Di sisi lain, Direktur Pembinaan Usaha Hulu Migas Kementerian ESDM, Ariana Soemanto, menyatakan bahwa pemerintah tidak tinggal diam dalam menunggu revisi ini. Kebijakan-kebijakan yang menarik investasi terus disiapkan. Pemerintah berkomitmen memberikan kenyamanan bagi investor sambil tetap menjaga kepentingan negara.
Dalam tiga tahun terakhir, pemerintah telah memberikan bagi hasil yang lebih besar bagi kontraktor migas, mencapai 50 persen, dibandingkan sebelumnya yang hanya sekitar 15-30 persen. Selain itu, insentif hulu migas juga diberikan sesuai Kepmen ESDM 199/2021. “Jadi sambil berjalannya revisi UU Migas, kita tidak diam dan terus lakukan perbaikan iklim investasi,” kata Ariana.

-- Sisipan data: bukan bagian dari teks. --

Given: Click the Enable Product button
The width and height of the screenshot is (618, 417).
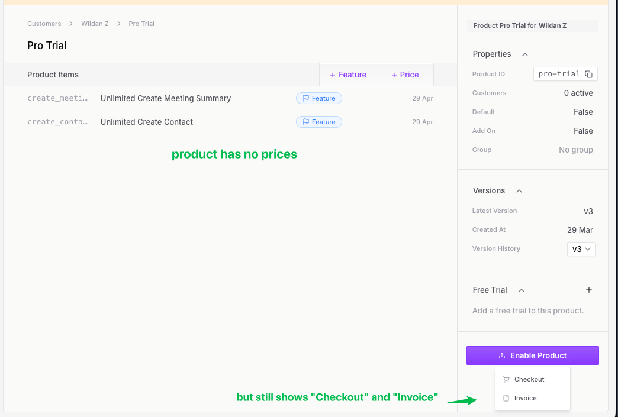Looking at the screenshot, I should click(532, 355).
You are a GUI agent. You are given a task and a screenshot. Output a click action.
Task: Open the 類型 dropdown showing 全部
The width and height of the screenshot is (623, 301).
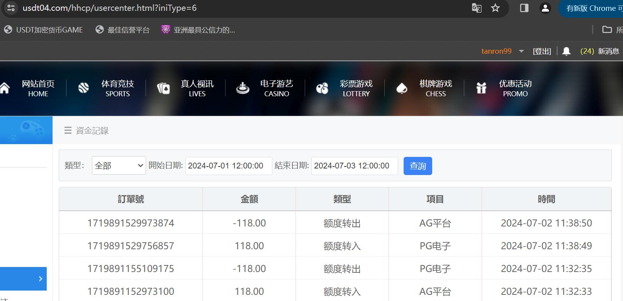[x=119, y=166]
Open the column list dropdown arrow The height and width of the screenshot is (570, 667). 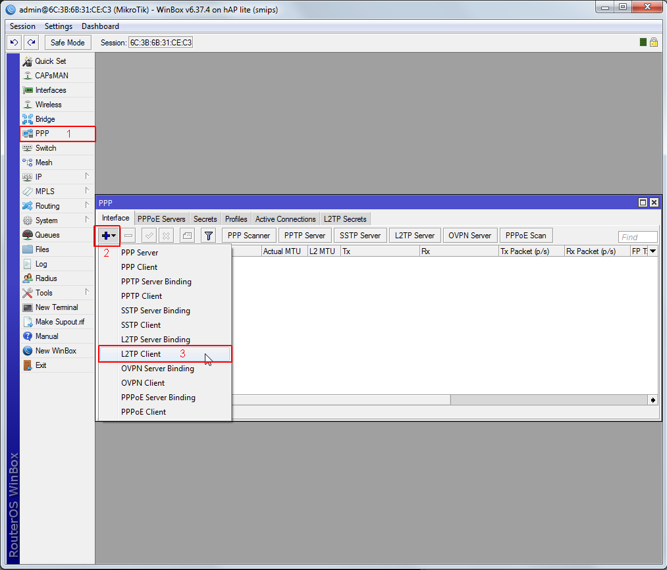tap(653, 251)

Sementara itu, Direktur Utama Pertamina Hulu Energi (PHE), Chalid Said Salim, menilai percepatan pelaksanaan Enhanced Oil Recovery (EOR) perlu menjadi salah satu kebijakan adaptif pemerintah. Ia menekankan dukungan untuk EOR seharusnya sebanding dengan dukungan yang telah diberikan kepada pengembangan Migas Non Konvensional (MNK). Pemerintah telah menerbitkan aturan terbaru yang memberikan keistimewaan bagi pelaku usaha yang mengembangkan MNK, dengan bagi hasil bagian kontraktor bisa mencapai 95 persen.

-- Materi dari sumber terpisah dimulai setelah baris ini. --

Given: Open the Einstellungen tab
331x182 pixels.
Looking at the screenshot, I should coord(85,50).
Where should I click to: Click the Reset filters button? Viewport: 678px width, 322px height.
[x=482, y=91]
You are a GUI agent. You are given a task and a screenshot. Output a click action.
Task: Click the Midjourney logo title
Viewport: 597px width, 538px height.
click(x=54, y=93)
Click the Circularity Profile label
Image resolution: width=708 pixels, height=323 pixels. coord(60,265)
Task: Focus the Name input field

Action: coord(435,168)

Chalid berpendapat implementasi EOR akan memberikan dampak yang signifikan dalam 3-5 tahun ke depan. “MNK sudah diberikan tapi menurut saya EOR harusnya didahulukan, impactnya akan terasa 3-5 tahun ke depan,” ungkap Chalid.
Dengan berbagai langkah strategis yang tengah dilakukan pemerintah dan pelaku usaha, diharapkan sektor migas nasional dapat terus berkembang dan memberikan kontribusi yang lebih besar bagi perekonomian Indonesia, terutama di tengah transisi menuju energi yang lebih bersih dan berkelanjutan.

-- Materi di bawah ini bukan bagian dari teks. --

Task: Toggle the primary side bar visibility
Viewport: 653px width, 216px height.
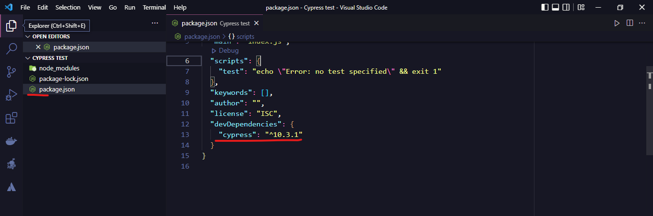Action: pos(545,8)
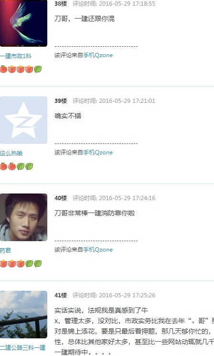Viewport: 214px width, 356px height.
Task: Click comment text 刀哥非常棒一建消防靠你啦
Action: (x=95, y=213)
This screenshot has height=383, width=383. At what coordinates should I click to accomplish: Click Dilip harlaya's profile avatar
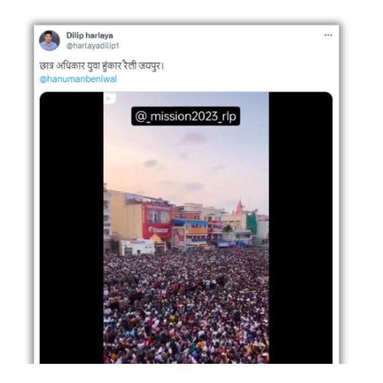tap(49, 40)
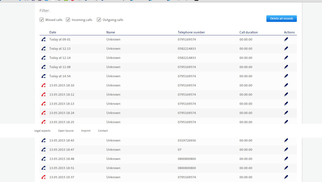Click the Contact footer link
This screenshot has width=322, height=182.
[103, 131]
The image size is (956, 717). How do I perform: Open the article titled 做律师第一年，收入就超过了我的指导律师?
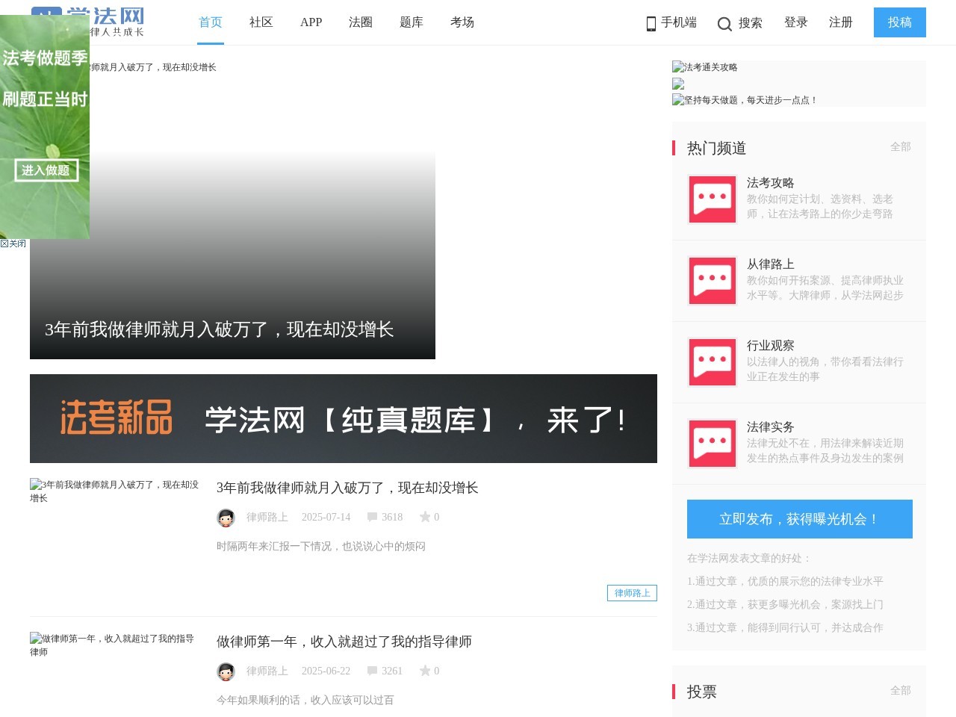click(344, 641)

Siap Pimpin Transisi Energi Bersih
Indonesia kembali menegaskan komitmennya dalam mitigasi perubahan iklim saat memimpin konferensi bertajuk ‘Indonesia’s Climate Change Mitigation Efforts in the Energy Sector’ di The Sakala Resort, Bali, pada 5-7 Agustus 2024. Acara ini merupakan bagian dari rangkaian Asia Pacific Broadcasting Union (ABU) Summit 2024.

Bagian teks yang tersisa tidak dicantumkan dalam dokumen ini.